USC Expansion Plan Worries Neighbors - NBC Southern California

USC Expansion Plan Worries Neighbors

Locals are concerned they will be forced out of their homes if USC expands.



    Low-Income Neighbors Oppose USC Expansion Plans

    Residents near the University of Southern California campus are concerned that if the university expands to accomodate more on-campus housing, they'll be pushed out. USC officials argue the expansion will create jobs, retail, and dining options. Conan Nolan reports from City Hall in Downtown LA for the NBC4 News at 5 p.m. on Aug. 21, 2012. (Published Tuesday, Aug. 21, 2012)

    The University of Southern California is the largest private employer in the City of Los Angeles but the university has a housing problem: a total enrollment of 38,010 students and just 7,198 spaces of on-campus housing.
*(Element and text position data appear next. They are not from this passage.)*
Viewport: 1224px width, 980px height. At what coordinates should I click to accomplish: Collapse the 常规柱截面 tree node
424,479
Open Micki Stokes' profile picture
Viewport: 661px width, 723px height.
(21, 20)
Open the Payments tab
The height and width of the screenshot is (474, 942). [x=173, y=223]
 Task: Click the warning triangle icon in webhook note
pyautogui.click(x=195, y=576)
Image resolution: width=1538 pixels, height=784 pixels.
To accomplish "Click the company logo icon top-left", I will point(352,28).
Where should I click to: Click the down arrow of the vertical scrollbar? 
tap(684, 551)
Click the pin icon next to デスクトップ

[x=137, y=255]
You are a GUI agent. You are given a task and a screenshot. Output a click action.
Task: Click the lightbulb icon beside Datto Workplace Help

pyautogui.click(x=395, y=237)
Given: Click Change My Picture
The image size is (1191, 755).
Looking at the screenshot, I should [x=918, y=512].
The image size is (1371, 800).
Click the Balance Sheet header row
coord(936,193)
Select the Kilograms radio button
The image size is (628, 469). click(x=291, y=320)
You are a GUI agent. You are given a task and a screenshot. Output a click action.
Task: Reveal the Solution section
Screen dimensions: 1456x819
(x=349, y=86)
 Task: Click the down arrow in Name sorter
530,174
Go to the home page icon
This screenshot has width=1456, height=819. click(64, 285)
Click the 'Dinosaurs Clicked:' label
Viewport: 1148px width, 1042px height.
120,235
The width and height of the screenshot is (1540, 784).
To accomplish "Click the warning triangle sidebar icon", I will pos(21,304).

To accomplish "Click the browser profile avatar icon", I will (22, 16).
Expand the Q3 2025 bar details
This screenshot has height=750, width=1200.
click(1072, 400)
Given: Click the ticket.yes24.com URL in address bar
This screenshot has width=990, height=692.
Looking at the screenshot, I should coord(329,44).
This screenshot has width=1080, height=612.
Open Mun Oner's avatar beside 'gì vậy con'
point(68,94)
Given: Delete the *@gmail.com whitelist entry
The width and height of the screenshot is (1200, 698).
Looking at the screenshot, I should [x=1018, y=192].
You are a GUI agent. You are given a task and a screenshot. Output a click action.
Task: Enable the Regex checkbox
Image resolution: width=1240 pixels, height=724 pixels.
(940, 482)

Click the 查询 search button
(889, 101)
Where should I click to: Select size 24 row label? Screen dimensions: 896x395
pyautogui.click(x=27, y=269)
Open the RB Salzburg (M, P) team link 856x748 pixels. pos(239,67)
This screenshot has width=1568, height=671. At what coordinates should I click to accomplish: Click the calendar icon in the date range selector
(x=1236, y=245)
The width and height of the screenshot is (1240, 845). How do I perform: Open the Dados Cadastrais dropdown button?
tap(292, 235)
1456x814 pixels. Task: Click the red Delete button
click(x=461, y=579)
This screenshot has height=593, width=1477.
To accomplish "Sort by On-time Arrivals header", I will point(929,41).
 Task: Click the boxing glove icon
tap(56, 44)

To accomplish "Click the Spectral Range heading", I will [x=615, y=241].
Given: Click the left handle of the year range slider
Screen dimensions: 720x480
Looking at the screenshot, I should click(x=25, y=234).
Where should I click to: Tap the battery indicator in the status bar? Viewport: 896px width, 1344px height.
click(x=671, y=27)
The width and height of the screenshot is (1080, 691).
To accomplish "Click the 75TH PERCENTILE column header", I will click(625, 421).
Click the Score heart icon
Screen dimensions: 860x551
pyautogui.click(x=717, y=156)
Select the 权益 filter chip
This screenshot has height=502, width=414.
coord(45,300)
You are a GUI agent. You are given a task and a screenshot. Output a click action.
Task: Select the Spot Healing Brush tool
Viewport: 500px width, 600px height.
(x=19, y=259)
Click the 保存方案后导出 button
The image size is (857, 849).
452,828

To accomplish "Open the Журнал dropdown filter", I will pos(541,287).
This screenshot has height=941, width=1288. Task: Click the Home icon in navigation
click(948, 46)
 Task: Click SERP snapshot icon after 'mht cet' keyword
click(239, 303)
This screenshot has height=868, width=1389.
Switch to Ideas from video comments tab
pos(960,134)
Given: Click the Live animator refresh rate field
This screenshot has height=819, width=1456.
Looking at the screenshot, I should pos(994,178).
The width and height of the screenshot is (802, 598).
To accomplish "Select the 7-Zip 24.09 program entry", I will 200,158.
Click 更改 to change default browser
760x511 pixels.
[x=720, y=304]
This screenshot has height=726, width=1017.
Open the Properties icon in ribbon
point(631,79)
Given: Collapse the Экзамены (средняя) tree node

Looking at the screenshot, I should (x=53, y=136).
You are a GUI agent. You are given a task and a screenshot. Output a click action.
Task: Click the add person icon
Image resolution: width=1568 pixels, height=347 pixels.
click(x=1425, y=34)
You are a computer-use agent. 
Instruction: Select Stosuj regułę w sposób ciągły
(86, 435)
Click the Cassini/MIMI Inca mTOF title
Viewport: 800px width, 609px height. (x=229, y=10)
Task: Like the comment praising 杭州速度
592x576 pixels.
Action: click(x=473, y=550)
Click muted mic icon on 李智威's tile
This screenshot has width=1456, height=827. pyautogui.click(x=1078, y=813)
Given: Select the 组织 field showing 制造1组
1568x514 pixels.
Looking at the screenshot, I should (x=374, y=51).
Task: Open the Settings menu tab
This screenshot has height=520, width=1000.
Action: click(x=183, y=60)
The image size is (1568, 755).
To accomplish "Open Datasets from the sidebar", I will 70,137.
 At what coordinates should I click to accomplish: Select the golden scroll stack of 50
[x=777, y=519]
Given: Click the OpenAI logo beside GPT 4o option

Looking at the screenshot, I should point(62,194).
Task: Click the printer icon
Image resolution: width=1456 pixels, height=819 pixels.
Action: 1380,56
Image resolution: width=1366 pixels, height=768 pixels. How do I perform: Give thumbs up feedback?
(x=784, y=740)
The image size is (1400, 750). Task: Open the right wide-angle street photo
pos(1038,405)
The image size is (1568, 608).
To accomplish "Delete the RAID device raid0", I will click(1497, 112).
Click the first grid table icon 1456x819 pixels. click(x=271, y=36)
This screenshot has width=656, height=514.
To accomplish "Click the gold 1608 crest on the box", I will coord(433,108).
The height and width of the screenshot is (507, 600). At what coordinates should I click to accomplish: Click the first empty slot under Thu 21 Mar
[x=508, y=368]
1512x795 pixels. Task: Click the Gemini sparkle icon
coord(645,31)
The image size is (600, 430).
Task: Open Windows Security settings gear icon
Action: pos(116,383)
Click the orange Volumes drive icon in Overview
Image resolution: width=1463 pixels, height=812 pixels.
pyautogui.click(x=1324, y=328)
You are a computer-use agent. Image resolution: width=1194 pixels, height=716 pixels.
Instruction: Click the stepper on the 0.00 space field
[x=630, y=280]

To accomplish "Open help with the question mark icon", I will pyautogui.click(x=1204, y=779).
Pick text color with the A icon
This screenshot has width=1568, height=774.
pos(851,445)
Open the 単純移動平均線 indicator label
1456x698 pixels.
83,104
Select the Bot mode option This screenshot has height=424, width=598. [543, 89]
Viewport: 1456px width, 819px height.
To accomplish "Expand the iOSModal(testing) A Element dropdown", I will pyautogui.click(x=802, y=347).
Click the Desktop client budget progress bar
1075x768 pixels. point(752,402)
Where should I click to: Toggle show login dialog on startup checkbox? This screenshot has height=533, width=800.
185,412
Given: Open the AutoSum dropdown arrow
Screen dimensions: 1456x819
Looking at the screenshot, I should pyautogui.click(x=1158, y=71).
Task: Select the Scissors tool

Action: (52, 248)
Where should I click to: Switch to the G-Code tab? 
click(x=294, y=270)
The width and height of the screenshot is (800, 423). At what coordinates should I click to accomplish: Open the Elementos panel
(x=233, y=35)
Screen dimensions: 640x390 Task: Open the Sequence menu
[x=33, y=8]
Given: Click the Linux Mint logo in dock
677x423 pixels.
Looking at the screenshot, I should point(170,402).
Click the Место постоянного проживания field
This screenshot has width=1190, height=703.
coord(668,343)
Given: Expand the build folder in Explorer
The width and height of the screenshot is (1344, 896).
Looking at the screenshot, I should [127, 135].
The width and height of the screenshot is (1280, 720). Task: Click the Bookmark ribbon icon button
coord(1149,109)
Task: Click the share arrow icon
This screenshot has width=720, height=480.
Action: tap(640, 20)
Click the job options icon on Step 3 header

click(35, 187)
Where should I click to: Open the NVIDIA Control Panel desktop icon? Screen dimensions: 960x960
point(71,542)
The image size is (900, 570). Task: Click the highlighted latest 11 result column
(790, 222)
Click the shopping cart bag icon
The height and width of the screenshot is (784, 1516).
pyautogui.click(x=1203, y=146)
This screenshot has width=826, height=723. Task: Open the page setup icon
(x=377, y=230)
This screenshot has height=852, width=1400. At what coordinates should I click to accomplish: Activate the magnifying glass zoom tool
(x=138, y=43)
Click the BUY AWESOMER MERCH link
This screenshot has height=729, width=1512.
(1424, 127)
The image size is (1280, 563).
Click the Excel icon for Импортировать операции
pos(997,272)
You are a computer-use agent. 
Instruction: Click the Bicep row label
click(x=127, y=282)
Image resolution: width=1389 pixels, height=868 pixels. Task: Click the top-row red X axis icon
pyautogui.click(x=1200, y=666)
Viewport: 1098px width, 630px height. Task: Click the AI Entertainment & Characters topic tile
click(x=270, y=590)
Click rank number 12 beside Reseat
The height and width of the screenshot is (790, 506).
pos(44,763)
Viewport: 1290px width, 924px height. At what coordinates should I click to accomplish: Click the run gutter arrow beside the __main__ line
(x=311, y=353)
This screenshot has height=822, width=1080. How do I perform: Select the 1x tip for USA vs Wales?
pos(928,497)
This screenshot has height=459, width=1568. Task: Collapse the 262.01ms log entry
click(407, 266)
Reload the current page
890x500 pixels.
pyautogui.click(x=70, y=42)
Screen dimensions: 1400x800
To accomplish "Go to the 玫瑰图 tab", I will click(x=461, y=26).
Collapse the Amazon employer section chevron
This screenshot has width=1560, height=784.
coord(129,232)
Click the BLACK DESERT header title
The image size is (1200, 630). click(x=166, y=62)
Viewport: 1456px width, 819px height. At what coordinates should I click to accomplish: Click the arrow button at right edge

    USC’s University Park campus planning has developed a master expansion plan that it claims will create 7,600 new on-campus beds for students and improve the quality of life for local residents.

    But many in the community are worried the expansion will force lower income neighbors out of their homes.

    On Tuesday, residents, community leaders and USC officials met at LA City Hall to debate the two very different perspectives in front of a sub-committee comprised of LA City Council members.

    “Over the last 10 years entire blocks surrounding the neighborhood have been turned over into student housing, families have been pushed out,” said Paulina Gonzalez of Strategic Actions for a Just Economy.

    “This plan, even if it goes forward, will only house about 35 percent of students from the University of Southern California, so students will continue to push families out in the local neighborhood.”

    USC insists the community will benefit from the infusion of jobs.

    “It will create wonderful dining options, additional retail, and perhaps most important,12,000 jobs,” said Thomas Sayles, USC Vice President of Community Relations.

    “And our goal is to make sure that people in the neighborhood are hired, that they have a place to work, that the quality of life improves and that this is just a wonderful place for people to live.”

    The sub-committee is expected to decide whether to send the issue to the full City Council for a vote in September.